The program started three years ago, as teachers wanted to broaden the limited work-experience opportunities students had during the COVID-19 pandemic. Students started making about 40 cookies daily out of one conventional oven and the success quickly propelled the school to expand their kitchen with additional ovens before a new kitchen was needed.

“During COVID, we were really struggling to find places for students to go and experience work-based learning skills. So, we decided to create our own in-house program,” said Jessica Lukas, assistant superintendent of special education and pupil services. “As the program grew, we had what was a residential-like kitchen and realized we needed something bigger to give our kids, an experience to prepare them for the real world and hopefully even employ them in our central kitchen one day.”

The new expanded kitchen at the high school, which opened Wednesday, was built using funding from a federal Individuals with Disabilities Education grant.

The program assists students from 9th grade until they turn 22. Labor is split between the first three periods of the day, when freshmen students may begin preparing recipes, then they are baked by the next period and sold between periods by older students from the classroom’s window.

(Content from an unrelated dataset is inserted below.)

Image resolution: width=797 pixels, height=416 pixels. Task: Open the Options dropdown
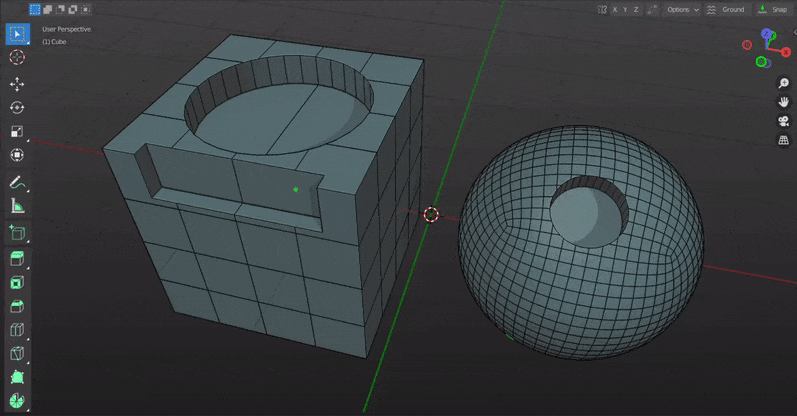[683, 10]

In the kitchen, shelves are stocked with bags of Tollhouse chocolate chips and refrigerators are full of butter, sugar and flour.

Cookies sell for about $2 each, along with coffee, tea and hot chocolate. Proceeds throughout the year have gone to support scholarships or pay for extra bus trips to prom, said special education teacher Michael Taylor.

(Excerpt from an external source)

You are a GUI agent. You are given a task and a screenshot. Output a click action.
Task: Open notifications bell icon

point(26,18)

“Our kids get the opportunity to socialize with other students and they become rock stars with other kids they’re interacting with,” Taylor said. “It gives them invaluable social experiences and a great opportunity.”

Students in the class have gone to work in the school’s central kitchen, which the Raider Bean Cafe is modeled after. Other students have gone to intern at local restaurants.

Patchogue-Medford senior Natalie Vizcaino, 18, of Patchogue, works as an intern at the kitchen to help students make and sell cookies. She said she started helping students with the inception of the program three years ago.

“I work not only as a role model, but as a friend,” she said. “These kids mean the world to me so I’m so grateful to be part of this class to help others.”

Freshman Jake Caruso, 15, said he helps make cookies and even make deliveries to teachers.

“It shows how much good work we do and how much effort we put into it,” he said.